Qgil-WMF (talkcontribs)

Considering the proposal to Improve Extension:CSS for Summer_of_Code_2013#Project_ideas... Could we have a reasoning of what needs would this solve in real projects out there? The idea sounds interesting and it is good to see a mentor backing the proposal. The proposal would gain strength if it would be clearer what are the specific problems or limitation MediaWiki sites are facing that would be solved with this project. I get the idea that now they can't use full CSS to style a single page. The question is though who wants to do this and why.

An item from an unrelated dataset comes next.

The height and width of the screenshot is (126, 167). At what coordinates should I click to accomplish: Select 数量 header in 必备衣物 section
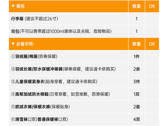[136, 44]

I can see somehow that better per-page CSS capabilities might help building visually attractive wiki pages and follows the line of giving more power to editors as we are doing with templates and gadgets. Still, more feedback from other developers and maintaners would be welcome.

Also more information about the mentor and his involvement in the MediaWiki / Wikimedia community would be welcome. There is not much said in the user profile(s) and I lack more background.

Thank you!

This post was posted by Qgil-WMF, but signed as Qgil.

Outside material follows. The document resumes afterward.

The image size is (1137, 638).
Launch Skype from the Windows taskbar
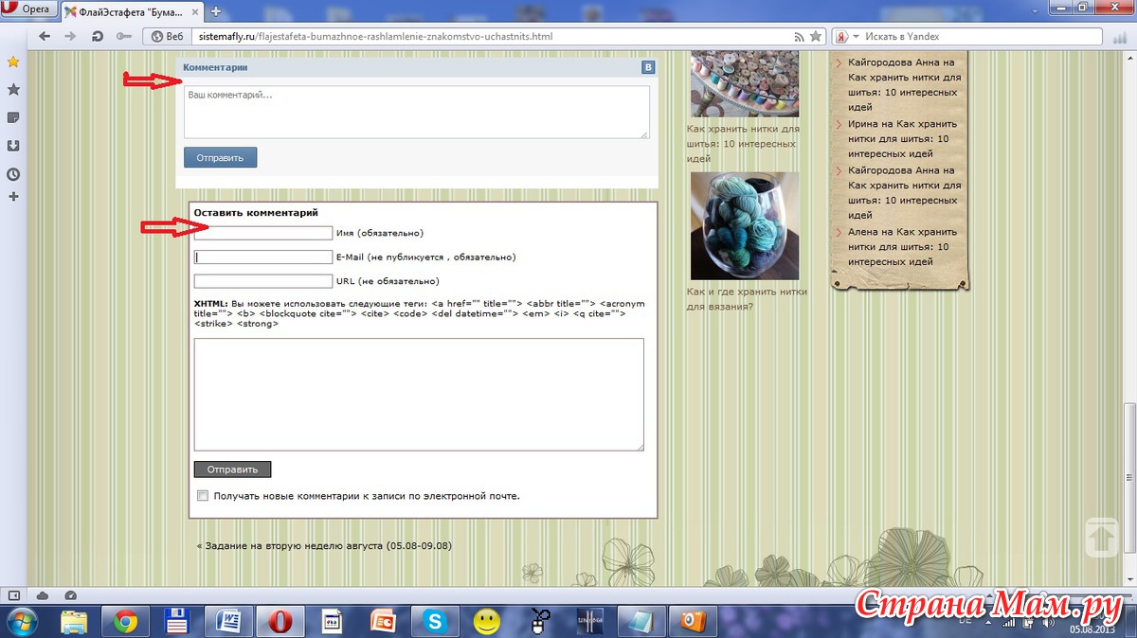[x=436, y=621]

GICodeWarrior (talkcontribs)

Thanks for the feedback Qgil.

My primary interest in Extension:CSS is for wiki installations with trusted users. Often these are private/internal wikis or CMS type configurations. In these cases, I have found it beneficial to give editors more control over formatting. Often times there are one-off tables or portal pages where editors want to customize the presentation.

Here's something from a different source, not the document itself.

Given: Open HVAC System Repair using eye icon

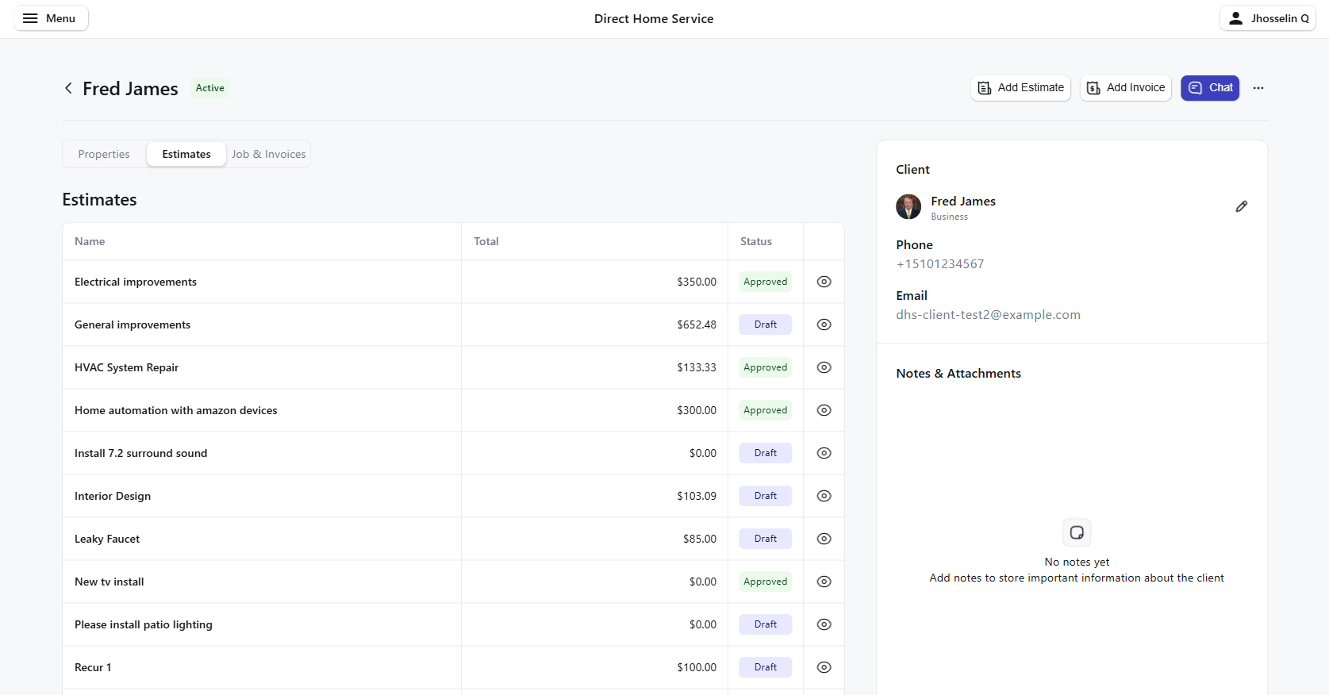Looking at the screenshot, I should 824,367.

One of my goals for WikiFYD is to provide a variety of layout/formatting examples for portal pages, tables and other complex information. The CSS for each example would be included so anyone (with the extension) can easily use them.

Does that help?

I have also updated my user page with some relevant information.

Qgil-WMF (talkcontribs)

Could those "trusted users" be defined group permissions like e.g. the editors group here?

This post was posted by Qgil-WMF, but signed as Qgil.

GICodeWarrior (talkcontribs)

It would be difficult, wouldn't it? How do you (cleanly) prevent non-privileged users from adding/editing CSS rules in an otherwise editable article?

Qgil-WMF (talkcontribs)

Ah, yes. Just for the sake of discussion:  :) what about having an edit submission check or a bot looking at new edits to detect CSS code. Whenever a page gets new or edited CSS code then Extension:FlaggedRevs would set that page for review by a CSScops user group. You could decide whether to show the last version of the page or not, and to which users. I'm no security expert but maybe you could activate FlaggedRevs only with specific CSS code regex instead of just anything.

Anyway, I'm digressing. I just want to make sure we don't support a project for GSOC that later on someone says that brings security holes to a MediaWiki installation.

This post was posted by Qgil-WMF, but signed as Qgil.

GICodeWarrior (talkcontribs)

The proposal is to implement whitelisting. Whitelisting is a more powerful security feature than a regex or moderator review.

What gives you the impression that these improvements bring "security holes to a MediaWiki installation"?